Münster | Der Präsident des NRW-Verfassungsgerichts, Michael Bertrams, erhebt schwere Vorwürfe gegen den Präsidenten des Bundesverfassungsgerichts, Hans-Jürgen Papier. „Das Bundesverfassungsgericht hat unter seinem früheren Präsidenten Rechtsextremismus verharmlost“, sagte Bertrams der Nachrichtenagentur dapd. Wenn Karlsruhe „stattdessen ein deutliches verfassungsrechtliches Zeichen gegen den Rechtsextremismus gesetzt hätte, dann hätte das Wirkung gezeigt“, betonte der 64-Jährige.

Nach Bertrams Auffassung hätte das höchste deutsche Gericht dieses Zeichen gesetzt, „wenn man damals auch nur geahnt hätte, dass der NSU in dieser Zeit seine Morde verüben konnte“. Die rechtsterroristische Zelle Nationalsozialistischer Untergrund (NSU) wird für zehn Morde verantwortlich gemacht.

„Dann kann es schon nicht so schlimm sein mit diesen Burschen“

Der Präsident des Verfassungsgerichtshofs und des Oberverwaltungsgerichts (OVG) für Nordrhein-Westfalen hatte Demonstrationen von Rechtsextremisten mehrfach verboten. Die Karlsruher Richter hatten die zuvor durch das OVG Münster bestätigten Verbote in mehreren Fällen aufgehoben. „Das hatte zur Folge, dass die Neonazis in der öffentlichen Erscheinung mit dem Segen des Bundesverfassungsgerichts aufmarschiert sind. So wurde in der Öffentlichkeit der Eindruck erweckt: Dann kann es schon nicht so schlimm sein mit diesen Burschen“, kritisierte Bertrams.

Das Bundesverfassungsgericht habe vom Gedankengut der Neonazis als einer „missliebigen Meinung“ gesprochen. Bertrams‘ Auffassung nach sind Fremdenhass, Antisemitismus und Ausländerfeindlichkeit aber „nicht lediglich missliebige Meinungen, sondern Überzeugungen und Haltungen, denen das Grundgesetz eine rigorose Absage erteilt“.

Die vom Bundesverfassungsgericht genehmigte Versammlungsfreiheit für Neonazis ist für ihn daher unerklärlich. „Freiheit ist nicht schrankenlos“, rügte er.
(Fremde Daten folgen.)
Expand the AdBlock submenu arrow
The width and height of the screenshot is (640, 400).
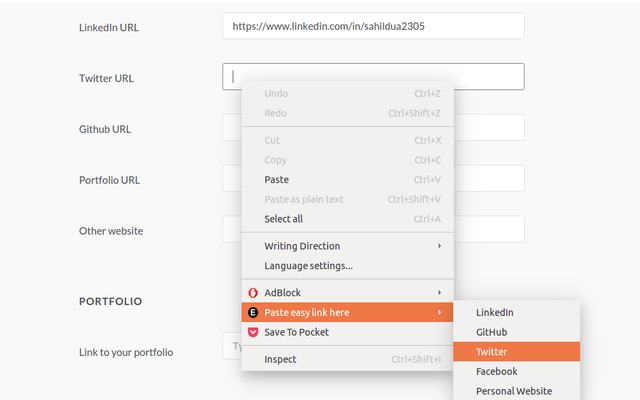pos(439,293)
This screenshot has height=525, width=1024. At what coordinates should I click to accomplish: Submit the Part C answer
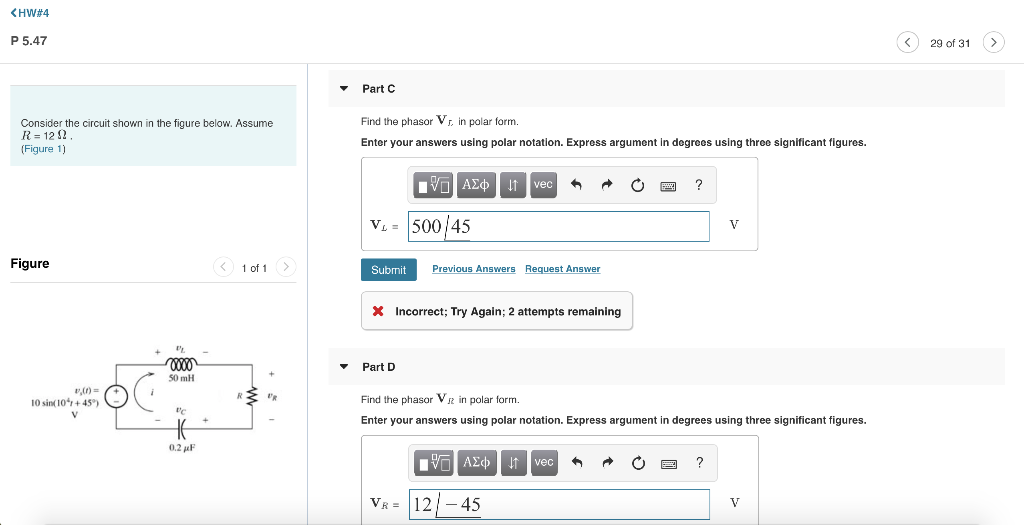point(389,270)
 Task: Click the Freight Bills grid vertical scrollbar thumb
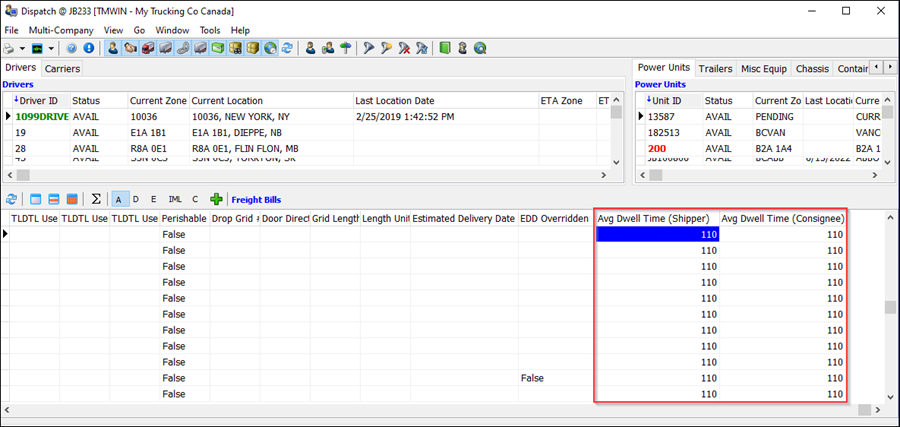pyautogui.click(x=889, y=308)
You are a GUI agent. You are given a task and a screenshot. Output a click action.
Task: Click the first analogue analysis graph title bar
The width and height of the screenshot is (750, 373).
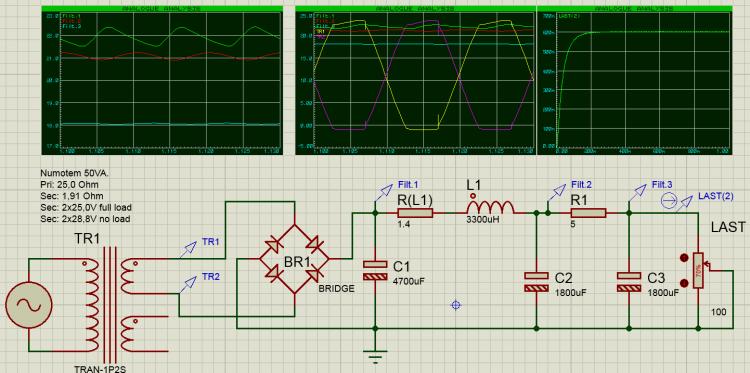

Nach der Ablösung von Hans-Jürgen Papier als Präsident des Bundesverfassungsgerichts durch Andreas Voßkuhle im Jahr 2010 habe es allerdings einen Wandel gegeben. „Die jüngeren Entscheidungen zur Versammlungsfreiheit von Rechtsextremisten zeigen ein höheres Maß an Sensibilität“, erklärte Bertrams, der im Januar 2013 nach 18 Jahren an der Spitze des NRW-Verfassungsgerichts in den Ruhestand geht.